# Your task
Everything from the line that holds "How do I perform: Click" through the end of the listing below must be retyped word for word, without any pictures.

========================

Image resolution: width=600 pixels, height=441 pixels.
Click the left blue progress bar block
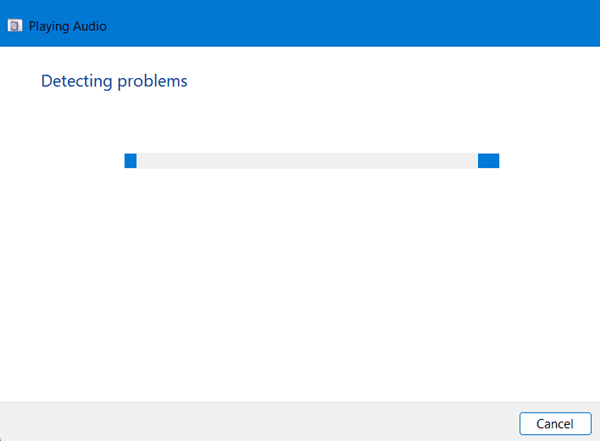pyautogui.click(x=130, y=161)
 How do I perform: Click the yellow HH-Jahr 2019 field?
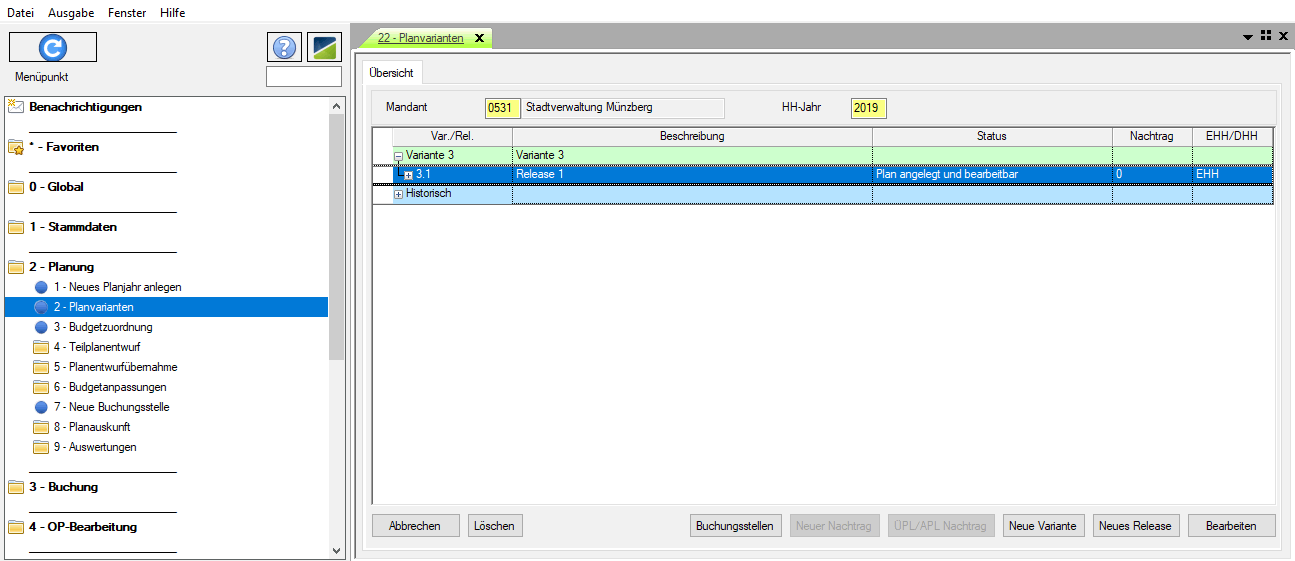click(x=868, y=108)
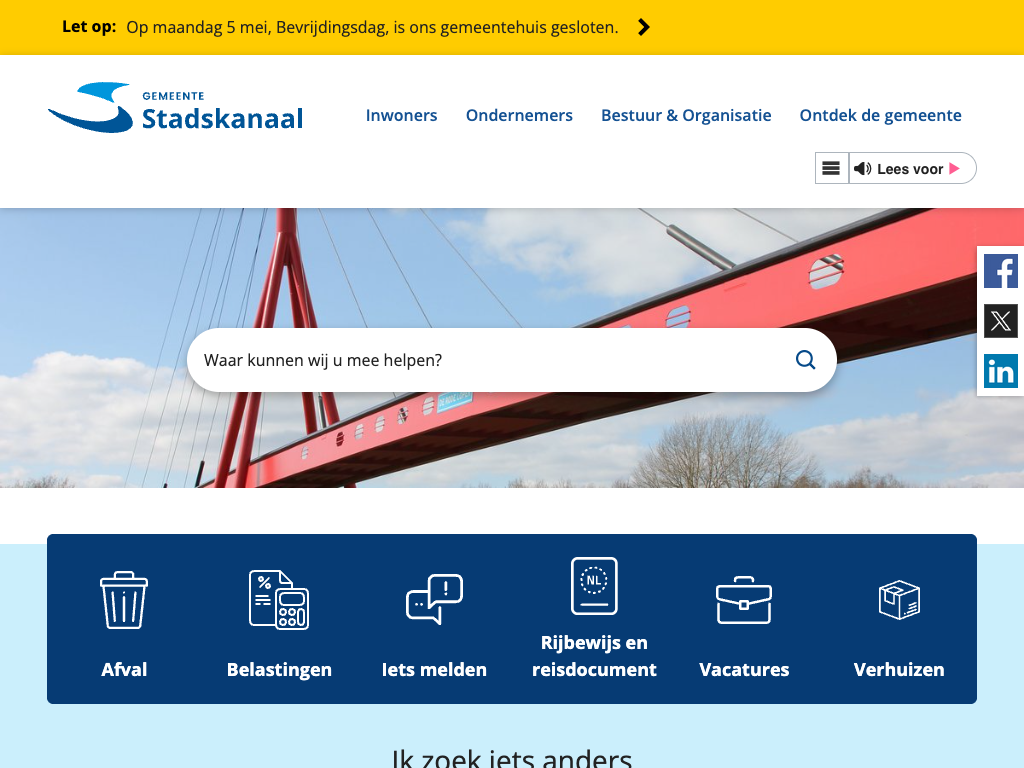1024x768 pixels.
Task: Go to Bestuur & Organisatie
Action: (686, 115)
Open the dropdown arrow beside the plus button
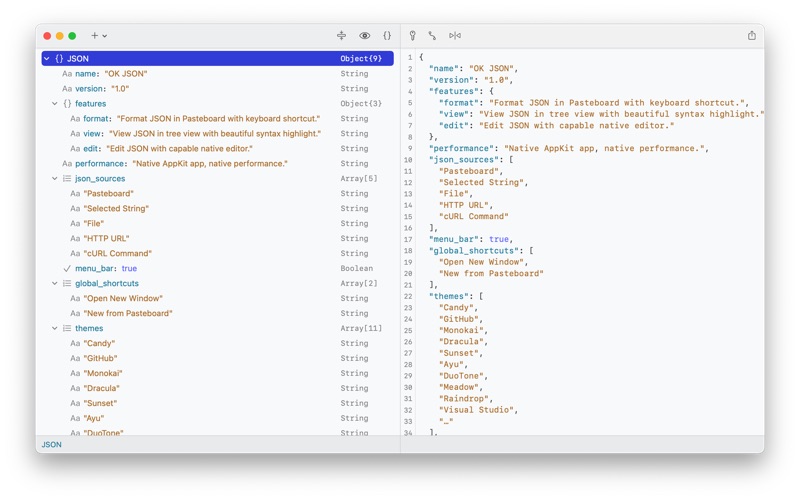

========================

# Solution for this task
 How do I perform: Click the yellow HH-Jahr 2019 field?
click(x=868, y=108)
1024x768 pixels.
Task: Go to Bestuur & Organisatie
Action: (686, 115)
Open the dropdown arrow beside the plus button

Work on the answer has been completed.